Case ID: ohio-law-abs_71/html/0481-01.html
Source: Caselaw Access Project
Author: {"author": "By THE COURT:", "license": "Public Domain", "url": "https://static.case.law/"}
Date Created: 2024-08-24T03:29:51.129683

PLOTHOW, Plaintiff-Appellant, v. GENERAL MOTORS CORPORATION, FRIGIDAIRE DIVISION, Defendant-Appellee.
    Ohio Appeals, Second District, Montgomery County.
    No. 2270.
    Decided April 2, 1954.
    Strother B. Jackson, Dayton, for plaintiff-appellant.
    Cowden, Pfarrer & Crew, Dayton, for defendant-appellee.
   OPINION

By THE COURT:

This is a law appeal from the judgment of the Court of Common Pleas rendered pursuant to the verdict of a jury adverse to the plaintiff-appellant and in favor of the defendant-appellee.
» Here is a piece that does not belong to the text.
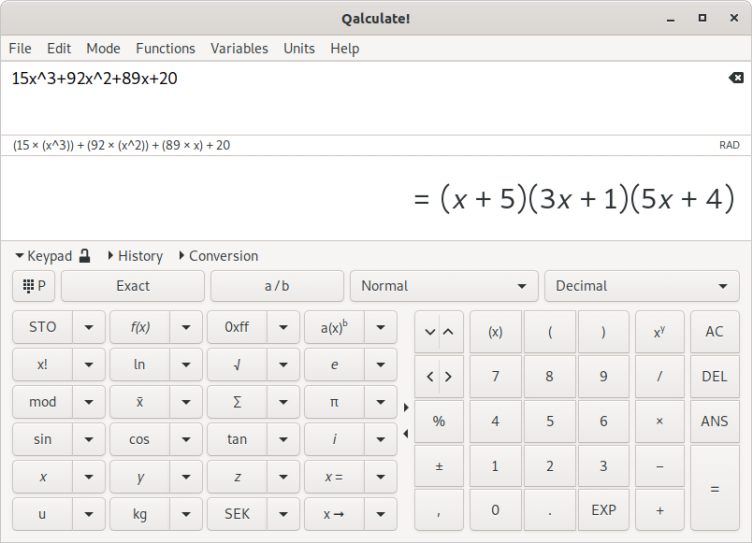This screenshot has width=752, height=543.
Task: Toggle the a/b fraction button
Action: [x=277, y=286]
The action was one for personal injuries arising under the Workmen’s Compensation Law of Ohio, and was submitted on the issues raised by the pleadings and the evidence contained in a transcript of the record made on the hearing before the Commission. An examination of the same discloses that the appellant suffered an injury to her left arm on October 10, 1945, while in the course of her employment; that on said date she was working for the appellee and that as she was going into the rest room some one came out and she caught her left arm between the locker and the door; that this incident was reported to her foreman who sent her to the medical department for treatment. Claim for compensation was filed on March 12, 1946, which was disallowed on July 2, 1947. A rehearing was had and the claim was again denied for the reason “that the claimant has failed to prove by the preponderance of the evidence that her disability was the result of an injury sustained in the course of and arising out of employment with the employer named.” The appellant concedes in her brief that “the main questions raised herein are factual,” but is urging that because the jury sought further instructions from the court as to the definition of “proximate cause,” that it is apparent that the jury was confused. We can reach no such conclusion from our examination of the record. Juries quite frequently return for further instructions. The record reveals on page 18 of the court’s charge that when the jury returned the forelady said:

“This statement, we don’t understand this one word, we don’t knew the meaning of ‘proximately.’ What does it mean? It isn’t approximately, it is proximately.”

In response to this question the court answered:

“The term is meant: ‘that cause which in a natural and continued sequence contributes to produce the result, without which said result would not have happened. Proximate cause is used in ,law as distinguished from remote cause, and by “remote cause” is meant “that cause which may have happened and yet no injury have occurred.” Now the Court will further give the definition of the word “proximate” as it is defined in Webster’s Dictionary: “Very near or close, as in space, time, order, meaning; often, nearest; next immediately preceding or following, as in a chain of causes or effects.” Now the word that you are looking at, the word “proximate,” that is used in that sense as an adverb.’ * * * * *

“THE COURT: ‘The proximate cause of an event is the direct power which produces the event without the intervention of any other independent or self-operating cause, and without which the event or the disability occurring to the plaintiff, if any, would not have happened.’

“ ‘If you should find that she did not suffer such an injury on October 10, 1945, or if you should find that she did suffer such an injury on that date but that such injury did not directly and proximately cause the disability which she claims, then your verdict should be for the defendant.’

“Now what that means, in the language I would say of the layman, is that if you find there was an injury, you will then proceed to find if the present disability is the result, direct result of that injury. In other words, the injury produced the present disability. In other words, that injury itself proximately contributed or produced the disability which the plaintiff claims. Now without this injury the people would not be in court; it stems from the accident, the injury, that follows, then the disability which is now claimed by the plaintiff as a result of the accidental injury. You must find that the injury proximately produced, proximately produced, the disability. Put it this way, without the accidental injury there would be no disability. In other words, that accidental injury, if you should find there was an accidental injury as claimed, then the condition today is a continuation, that the accidental injury is the proximate cause for the disability. On that there should be no speculation, but that should be arrived at from the evidence that there is a probability that the injury, if any, proximately produced the present condition. On that score, I might be able to give you one word that might clear it up for you: ‘Proximate cause is the real cause.’ In other words, what is the real cause of the present condition.”

We think the verdict is sustained by the evidence, for there was a conflict in the testimony as to whether or not the appellant was suffering from any disability whatsoever and also, if she were, there was a conflict in the medical testimony as to the cause of the same, those for the appellee testifying that there was no causal connection between the alleged injury and the appellant’s alleged disability, while those for the appellant' were contra to this.

It is our conclusion that the judgment is neither contrary to law nor against the manifest weight of the evidence and it will, therefore, be affirmed.

WISEMAN, PJ, MILLER and HORNBECK, JJ, concur.